Text passage:
::::::::

Brian Livingston Imagine that your office building was on fire, and you called the fire department, only to be told, "Please wait there while we invent a new method to fight the kind of fire you have."

You'd be furious! You'd expect the firefighters to rush to your building immediately, ready to fight whatever kind of fire they found.

Unfortunately, anti-virus services are forced into a scenario that no firefighter would accept: "We have to invent new defenses every day." Anti-virus software can predict and prevent some never-before-seen viruses. But all too often, a new virus can spread unchecked while software vendors develop and distribute a new "signature" file that can match the virus and kill it.

The Time Lag Between Discovery and Disinfection

Just how long is the period between a new virus getting "into the wild" and an effective antidote getting into your company's anti-virus arsenal?

To answer that question, I turned to, a group of researchers which has studied anti-virus technology for years.

AV-Test is not as well-known in the United States as it should be, possibly because the group is located in Germany at the Otto von Guericke University Magdeburg. Many of the organization's articles have been published in German computer magazines that have no English editions — but I hope that'll change.

I interviewed by telephone Andreas Marx, manager of AV-Test, to get his view of anti-virus response times. He provided me with test results showing how long it took 23 major anti-virus programs worldwide to come up with new signature files during the past several weeks.

::::::::

Study material:
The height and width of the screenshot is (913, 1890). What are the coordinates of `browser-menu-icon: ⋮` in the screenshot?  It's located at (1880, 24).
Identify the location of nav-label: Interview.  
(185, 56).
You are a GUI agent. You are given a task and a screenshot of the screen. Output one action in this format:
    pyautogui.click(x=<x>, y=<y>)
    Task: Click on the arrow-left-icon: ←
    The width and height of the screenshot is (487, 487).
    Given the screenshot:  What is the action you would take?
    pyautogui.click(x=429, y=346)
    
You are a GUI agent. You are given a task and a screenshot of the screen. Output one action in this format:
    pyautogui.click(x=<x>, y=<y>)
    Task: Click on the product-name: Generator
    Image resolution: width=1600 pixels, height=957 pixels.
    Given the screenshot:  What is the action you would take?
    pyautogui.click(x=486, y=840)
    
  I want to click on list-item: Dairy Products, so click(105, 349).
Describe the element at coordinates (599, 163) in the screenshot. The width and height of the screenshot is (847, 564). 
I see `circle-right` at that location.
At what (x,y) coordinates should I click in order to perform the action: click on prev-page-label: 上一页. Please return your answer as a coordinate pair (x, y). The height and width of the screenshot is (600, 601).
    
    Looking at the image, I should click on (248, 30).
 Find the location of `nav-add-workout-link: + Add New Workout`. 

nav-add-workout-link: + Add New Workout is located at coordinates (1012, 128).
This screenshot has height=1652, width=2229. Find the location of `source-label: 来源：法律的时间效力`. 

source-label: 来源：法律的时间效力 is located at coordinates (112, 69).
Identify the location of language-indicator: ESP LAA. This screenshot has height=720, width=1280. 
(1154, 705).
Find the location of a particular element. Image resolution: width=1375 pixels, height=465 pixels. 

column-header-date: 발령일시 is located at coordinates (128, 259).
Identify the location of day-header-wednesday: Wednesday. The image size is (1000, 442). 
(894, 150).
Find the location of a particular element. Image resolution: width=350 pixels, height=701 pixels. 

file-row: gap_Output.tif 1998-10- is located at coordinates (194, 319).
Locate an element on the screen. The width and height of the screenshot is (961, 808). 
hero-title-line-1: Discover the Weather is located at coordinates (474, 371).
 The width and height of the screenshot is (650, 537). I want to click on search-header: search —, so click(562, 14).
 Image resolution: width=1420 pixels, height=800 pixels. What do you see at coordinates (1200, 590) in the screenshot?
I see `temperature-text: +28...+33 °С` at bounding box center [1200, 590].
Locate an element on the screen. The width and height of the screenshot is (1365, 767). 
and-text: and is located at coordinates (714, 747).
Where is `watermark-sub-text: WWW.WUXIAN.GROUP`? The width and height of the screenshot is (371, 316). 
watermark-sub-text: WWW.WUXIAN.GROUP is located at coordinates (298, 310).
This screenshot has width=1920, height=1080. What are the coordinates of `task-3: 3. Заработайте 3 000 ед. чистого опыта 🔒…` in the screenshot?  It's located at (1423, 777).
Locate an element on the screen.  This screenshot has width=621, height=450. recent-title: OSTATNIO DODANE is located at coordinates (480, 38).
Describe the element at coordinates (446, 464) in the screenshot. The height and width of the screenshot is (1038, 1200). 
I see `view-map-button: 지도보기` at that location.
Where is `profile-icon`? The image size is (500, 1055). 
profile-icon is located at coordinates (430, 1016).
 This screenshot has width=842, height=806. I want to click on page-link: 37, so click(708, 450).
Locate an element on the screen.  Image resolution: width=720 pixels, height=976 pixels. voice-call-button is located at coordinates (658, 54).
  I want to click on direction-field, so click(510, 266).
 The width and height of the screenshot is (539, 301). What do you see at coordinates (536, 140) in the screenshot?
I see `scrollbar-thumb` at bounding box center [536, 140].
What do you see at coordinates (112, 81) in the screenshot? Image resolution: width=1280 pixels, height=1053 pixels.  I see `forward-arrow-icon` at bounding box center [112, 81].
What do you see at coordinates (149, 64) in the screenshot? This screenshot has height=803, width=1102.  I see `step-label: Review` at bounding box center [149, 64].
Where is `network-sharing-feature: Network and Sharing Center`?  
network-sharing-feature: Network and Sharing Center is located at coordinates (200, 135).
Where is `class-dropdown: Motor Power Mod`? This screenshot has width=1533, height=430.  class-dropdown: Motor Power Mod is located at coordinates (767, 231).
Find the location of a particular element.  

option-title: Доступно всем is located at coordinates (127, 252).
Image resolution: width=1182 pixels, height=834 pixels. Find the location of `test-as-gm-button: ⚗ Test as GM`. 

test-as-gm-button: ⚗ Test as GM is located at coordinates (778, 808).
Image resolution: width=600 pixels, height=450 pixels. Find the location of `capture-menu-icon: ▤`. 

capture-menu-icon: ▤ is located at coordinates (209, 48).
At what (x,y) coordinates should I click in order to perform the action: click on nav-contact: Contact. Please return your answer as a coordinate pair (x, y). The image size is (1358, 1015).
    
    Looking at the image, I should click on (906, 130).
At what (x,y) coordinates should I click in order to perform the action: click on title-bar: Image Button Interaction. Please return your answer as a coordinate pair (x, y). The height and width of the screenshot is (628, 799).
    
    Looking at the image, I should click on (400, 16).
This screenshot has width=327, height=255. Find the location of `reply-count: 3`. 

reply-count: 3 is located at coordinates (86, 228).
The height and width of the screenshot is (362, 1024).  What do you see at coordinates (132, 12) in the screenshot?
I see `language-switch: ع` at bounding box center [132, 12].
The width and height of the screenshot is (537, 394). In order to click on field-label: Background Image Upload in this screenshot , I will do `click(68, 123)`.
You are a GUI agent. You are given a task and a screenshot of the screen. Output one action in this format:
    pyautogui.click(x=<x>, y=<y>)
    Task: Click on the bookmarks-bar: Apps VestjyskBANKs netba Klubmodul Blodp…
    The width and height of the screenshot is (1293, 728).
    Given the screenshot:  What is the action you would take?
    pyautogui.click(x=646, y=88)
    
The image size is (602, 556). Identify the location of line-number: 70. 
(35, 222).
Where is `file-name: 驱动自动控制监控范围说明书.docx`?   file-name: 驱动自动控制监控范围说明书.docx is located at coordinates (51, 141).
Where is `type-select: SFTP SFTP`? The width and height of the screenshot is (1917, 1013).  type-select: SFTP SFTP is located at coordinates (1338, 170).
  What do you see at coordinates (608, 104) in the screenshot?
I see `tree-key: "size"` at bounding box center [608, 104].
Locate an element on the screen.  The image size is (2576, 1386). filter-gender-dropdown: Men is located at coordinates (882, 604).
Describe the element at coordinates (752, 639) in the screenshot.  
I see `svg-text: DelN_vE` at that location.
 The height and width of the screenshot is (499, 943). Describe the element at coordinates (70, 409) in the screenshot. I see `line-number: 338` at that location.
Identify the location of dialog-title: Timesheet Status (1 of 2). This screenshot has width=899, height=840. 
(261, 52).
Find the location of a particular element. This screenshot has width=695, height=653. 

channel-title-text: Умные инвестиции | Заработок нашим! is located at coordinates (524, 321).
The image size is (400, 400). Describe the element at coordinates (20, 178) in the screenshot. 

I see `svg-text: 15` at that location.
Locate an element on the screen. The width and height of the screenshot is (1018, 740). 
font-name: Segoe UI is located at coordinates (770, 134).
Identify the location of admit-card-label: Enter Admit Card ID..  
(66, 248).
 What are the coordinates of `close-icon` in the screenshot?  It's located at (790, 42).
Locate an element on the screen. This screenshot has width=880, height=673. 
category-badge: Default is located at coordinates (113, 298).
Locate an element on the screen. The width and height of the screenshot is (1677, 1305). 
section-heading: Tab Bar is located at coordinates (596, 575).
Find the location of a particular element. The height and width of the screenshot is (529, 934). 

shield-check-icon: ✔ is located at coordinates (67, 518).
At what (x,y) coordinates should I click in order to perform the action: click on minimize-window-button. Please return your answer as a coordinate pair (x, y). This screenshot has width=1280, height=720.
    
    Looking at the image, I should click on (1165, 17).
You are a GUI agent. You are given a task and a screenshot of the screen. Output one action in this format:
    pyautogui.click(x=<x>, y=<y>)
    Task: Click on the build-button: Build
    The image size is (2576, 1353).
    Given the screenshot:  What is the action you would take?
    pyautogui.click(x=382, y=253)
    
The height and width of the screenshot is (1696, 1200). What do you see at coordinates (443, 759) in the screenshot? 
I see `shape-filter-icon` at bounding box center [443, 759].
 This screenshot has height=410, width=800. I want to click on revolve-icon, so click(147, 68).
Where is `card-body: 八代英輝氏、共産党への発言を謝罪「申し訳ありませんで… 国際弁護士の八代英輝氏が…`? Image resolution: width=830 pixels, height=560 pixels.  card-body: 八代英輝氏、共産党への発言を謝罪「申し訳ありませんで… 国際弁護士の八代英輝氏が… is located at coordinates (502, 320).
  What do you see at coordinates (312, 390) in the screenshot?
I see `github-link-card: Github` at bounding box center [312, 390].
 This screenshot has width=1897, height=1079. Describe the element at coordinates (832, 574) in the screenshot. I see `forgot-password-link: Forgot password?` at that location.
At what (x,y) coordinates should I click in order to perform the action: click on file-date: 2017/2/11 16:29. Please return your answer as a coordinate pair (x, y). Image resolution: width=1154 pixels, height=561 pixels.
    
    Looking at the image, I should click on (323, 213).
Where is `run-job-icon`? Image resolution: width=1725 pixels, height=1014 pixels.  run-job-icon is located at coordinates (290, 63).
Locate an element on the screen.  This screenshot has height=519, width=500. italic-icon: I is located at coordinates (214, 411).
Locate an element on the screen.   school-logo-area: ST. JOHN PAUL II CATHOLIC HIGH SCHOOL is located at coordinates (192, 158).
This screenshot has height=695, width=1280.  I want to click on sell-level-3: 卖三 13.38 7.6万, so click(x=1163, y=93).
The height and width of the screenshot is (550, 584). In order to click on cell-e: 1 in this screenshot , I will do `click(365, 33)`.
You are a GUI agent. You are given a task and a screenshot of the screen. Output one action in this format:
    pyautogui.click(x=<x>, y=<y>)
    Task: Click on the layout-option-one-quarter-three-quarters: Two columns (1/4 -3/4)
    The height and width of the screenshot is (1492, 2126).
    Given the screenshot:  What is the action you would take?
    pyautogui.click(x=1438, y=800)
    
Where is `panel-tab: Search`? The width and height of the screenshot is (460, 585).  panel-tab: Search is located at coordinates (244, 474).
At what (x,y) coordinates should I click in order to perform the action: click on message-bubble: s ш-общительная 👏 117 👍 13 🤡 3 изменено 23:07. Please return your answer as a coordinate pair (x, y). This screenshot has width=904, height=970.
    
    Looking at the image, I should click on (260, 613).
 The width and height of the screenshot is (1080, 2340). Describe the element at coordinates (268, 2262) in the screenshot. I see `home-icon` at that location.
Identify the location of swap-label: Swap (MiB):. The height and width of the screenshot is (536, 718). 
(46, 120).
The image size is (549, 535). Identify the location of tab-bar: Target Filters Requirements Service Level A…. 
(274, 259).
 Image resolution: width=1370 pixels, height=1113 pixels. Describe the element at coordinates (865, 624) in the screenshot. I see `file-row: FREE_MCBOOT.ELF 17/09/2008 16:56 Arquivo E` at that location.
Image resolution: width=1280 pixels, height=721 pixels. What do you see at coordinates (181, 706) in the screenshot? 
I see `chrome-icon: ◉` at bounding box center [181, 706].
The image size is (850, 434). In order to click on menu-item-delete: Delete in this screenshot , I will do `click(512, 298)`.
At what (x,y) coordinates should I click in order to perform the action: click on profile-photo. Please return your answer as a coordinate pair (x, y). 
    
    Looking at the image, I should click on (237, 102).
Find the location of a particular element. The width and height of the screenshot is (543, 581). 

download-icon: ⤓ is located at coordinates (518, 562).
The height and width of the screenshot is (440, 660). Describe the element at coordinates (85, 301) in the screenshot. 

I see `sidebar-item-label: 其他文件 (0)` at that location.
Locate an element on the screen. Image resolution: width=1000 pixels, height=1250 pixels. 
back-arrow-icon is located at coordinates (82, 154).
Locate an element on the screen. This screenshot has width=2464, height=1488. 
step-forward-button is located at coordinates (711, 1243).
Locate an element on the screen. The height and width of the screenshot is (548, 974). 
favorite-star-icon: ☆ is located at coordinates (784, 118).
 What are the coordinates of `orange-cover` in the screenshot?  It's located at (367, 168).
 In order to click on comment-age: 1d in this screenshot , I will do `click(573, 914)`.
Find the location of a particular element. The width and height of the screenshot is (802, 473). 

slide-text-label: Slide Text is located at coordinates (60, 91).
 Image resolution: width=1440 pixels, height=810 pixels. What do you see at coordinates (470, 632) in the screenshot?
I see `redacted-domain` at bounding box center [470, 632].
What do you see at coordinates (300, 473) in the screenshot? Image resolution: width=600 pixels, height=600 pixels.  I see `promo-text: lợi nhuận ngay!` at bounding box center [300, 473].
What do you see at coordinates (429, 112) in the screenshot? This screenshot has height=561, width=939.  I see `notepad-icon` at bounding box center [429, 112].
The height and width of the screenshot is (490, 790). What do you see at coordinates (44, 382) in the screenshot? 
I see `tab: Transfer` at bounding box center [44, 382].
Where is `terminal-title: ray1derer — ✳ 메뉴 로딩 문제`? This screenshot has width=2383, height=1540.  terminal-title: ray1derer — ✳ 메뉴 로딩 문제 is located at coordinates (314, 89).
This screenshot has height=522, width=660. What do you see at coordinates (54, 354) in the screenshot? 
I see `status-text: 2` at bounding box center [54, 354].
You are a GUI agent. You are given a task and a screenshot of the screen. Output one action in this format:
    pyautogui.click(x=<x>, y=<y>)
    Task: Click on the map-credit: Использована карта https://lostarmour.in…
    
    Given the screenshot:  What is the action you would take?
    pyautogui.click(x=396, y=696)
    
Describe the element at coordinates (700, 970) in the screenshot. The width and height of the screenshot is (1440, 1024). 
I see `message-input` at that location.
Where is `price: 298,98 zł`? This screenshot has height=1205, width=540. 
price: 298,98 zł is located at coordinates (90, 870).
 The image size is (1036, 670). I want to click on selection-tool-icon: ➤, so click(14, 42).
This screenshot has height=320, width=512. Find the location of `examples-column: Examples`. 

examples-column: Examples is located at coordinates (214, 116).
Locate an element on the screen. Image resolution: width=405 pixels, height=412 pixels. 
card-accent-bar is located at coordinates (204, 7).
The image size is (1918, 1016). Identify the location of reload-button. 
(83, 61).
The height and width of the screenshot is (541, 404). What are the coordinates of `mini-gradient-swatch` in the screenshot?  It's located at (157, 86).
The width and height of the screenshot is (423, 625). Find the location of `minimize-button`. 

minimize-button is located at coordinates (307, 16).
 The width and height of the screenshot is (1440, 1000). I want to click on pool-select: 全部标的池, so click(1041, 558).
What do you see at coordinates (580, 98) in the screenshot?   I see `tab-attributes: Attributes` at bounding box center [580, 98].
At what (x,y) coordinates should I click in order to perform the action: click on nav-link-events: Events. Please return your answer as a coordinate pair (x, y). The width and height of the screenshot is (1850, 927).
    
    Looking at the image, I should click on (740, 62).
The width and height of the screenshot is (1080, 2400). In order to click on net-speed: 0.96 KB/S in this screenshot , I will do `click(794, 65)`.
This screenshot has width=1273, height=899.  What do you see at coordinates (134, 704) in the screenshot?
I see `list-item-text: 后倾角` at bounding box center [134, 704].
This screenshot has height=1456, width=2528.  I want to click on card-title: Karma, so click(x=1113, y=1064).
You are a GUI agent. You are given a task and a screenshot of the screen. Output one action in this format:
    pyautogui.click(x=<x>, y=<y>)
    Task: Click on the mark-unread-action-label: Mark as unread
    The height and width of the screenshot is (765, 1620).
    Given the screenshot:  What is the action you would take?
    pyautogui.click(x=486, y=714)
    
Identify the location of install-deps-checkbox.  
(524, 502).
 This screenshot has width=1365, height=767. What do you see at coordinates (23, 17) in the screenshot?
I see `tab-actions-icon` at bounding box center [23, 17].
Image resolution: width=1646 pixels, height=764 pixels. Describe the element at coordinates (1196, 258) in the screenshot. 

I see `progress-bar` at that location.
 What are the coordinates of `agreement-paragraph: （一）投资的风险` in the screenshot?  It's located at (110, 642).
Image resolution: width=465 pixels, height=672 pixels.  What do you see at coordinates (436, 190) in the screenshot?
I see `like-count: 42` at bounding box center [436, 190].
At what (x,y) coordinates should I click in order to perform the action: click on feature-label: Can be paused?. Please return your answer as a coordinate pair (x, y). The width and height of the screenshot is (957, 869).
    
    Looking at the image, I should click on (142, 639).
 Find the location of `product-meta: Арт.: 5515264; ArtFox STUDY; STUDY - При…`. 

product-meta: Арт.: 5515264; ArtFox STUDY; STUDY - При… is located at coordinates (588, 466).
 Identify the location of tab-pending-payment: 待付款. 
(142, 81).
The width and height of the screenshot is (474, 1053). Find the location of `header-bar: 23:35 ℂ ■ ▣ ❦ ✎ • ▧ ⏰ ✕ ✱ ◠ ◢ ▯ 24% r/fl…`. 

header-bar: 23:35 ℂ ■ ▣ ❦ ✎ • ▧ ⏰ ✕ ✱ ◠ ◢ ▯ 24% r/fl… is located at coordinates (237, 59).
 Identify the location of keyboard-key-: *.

::::::::

Exercise tasks:
A. Answer these about the passage on anti-virus response times:
(i) Where is AV-Test located?
(ii) Whom did the author interview, and by what means?
(iii) How many major anti-virus programs did the test results cover?
B. Can you extend the passage on anti-virus response times with a few paragraphs that pick up after its last sentence?
The listing plays no part in what follows.

Outputs by task:
A.
(i) In Germany, at the Otto von Guericke University Magdeburg.
(ii) Andreas Marx, manager of AV-Test, by telephone.
(iii) 23.

B.
"I hope this will decrease the time it takes updates to get released," Marx told me, explaining why he feels sharing the information is important.

Finding — and Fighting — New Virus Threats

The new signature files involved in this horse race were developed to fight four novel viruses that weren't being caught by the preventive or "heuristic" techniques of most anti-virus programs. These four new viruses are known as Dumaru.Y, MyDoom.A, Bagle.A and Bagle.B.

AV-Test uses special scripts to check the servers at anti-virus companies every five minutes, looking for new signature files. It then calculates the time between each virus being first spotted somewhere in the world by the MessageLabs consulting group and the time when each anti-virus service has a working fix available to the public (not counting beta versions available only to testers).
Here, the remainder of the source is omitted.